━━━━━ AVAILABLE RECORDS ━━━━━
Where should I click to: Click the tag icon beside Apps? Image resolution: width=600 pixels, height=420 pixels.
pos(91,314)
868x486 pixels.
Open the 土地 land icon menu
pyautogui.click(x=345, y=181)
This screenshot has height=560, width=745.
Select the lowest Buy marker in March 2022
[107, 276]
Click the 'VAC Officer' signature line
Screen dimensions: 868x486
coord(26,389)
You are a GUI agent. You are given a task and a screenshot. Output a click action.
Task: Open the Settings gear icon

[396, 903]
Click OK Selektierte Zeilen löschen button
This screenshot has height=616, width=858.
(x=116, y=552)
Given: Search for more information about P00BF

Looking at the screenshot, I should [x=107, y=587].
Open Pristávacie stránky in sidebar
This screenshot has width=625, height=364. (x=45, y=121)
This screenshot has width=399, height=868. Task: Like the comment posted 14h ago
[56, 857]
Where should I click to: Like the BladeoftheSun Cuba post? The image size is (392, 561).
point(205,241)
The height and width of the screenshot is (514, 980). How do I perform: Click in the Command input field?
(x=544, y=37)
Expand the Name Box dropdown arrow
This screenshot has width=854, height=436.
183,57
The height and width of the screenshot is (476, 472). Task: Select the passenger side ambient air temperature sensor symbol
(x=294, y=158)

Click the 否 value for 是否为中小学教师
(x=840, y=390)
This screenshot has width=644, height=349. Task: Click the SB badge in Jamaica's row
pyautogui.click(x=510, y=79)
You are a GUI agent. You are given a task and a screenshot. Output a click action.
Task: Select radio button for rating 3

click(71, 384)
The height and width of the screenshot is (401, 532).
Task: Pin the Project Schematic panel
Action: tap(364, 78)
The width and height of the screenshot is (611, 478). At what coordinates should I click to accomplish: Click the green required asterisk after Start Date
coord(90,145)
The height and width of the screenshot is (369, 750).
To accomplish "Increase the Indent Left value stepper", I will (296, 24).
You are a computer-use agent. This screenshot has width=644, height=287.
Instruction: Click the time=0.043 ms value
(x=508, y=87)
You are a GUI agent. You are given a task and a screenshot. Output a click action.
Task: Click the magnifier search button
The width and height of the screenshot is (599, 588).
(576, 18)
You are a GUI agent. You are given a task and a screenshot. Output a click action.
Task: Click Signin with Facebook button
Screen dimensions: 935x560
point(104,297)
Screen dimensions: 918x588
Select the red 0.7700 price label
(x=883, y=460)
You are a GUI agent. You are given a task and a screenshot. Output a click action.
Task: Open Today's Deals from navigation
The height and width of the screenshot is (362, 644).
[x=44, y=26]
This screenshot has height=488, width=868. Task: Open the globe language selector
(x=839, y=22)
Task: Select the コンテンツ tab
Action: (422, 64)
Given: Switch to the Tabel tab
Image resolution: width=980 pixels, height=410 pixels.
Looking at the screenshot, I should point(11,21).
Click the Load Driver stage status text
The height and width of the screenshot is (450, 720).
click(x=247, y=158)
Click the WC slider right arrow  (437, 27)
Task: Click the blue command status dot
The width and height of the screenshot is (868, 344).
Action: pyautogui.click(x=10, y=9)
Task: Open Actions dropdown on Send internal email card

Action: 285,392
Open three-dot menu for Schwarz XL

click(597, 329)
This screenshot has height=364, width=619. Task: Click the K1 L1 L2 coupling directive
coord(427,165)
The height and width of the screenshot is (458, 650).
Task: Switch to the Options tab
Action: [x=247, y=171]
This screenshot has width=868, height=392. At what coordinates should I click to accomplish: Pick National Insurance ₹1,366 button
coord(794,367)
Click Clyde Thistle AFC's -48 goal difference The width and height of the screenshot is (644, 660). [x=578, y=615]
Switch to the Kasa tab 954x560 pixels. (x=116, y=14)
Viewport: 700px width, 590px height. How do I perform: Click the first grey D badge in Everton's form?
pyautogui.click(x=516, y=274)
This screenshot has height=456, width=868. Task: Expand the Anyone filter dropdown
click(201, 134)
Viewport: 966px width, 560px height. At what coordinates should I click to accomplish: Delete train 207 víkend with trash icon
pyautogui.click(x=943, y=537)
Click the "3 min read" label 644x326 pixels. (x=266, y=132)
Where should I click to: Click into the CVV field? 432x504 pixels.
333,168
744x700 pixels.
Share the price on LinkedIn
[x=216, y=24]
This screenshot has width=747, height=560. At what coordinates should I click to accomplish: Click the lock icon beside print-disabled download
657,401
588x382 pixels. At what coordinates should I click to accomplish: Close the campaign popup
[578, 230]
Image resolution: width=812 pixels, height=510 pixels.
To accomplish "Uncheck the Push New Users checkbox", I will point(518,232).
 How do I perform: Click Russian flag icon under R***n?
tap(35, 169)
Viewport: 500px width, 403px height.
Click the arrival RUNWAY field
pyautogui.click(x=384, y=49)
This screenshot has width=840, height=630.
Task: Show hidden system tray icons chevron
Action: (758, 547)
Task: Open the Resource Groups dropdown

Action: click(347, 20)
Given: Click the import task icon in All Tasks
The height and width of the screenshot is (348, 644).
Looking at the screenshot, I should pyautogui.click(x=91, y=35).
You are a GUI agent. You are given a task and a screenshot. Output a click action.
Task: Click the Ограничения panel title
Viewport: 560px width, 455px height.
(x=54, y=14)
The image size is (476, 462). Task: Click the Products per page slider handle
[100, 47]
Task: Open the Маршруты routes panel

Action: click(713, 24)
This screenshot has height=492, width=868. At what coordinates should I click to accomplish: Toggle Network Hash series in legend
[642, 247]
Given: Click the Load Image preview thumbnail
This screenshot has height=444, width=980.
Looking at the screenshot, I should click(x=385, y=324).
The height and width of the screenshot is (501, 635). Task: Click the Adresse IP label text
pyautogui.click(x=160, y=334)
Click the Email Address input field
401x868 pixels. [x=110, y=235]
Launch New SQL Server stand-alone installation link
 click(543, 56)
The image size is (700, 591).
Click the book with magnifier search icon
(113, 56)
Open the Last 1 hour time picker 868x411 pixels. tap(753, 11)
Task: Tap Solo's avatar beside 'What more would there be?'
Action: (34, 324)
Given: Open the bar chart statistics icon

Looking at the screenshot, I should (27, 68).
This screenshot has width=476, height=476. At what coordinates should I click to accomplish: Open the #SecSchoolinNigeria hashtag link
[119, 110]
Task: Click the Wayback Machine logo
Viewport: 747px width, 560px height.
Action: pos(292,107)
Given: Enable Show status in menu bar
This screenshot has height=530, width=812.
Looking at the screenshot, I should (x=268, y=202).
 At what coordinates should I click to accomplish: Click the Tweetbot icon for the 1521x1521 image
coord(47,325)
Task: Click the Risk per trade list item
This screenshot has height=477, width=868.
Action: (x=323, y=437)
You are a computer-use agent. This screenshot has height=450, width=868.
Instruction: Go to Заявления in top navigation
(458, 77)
━━━━━
## REQUIRED ACTION
Please count the lines that hold "status" in this data and report the total alone.

## ANSWER
3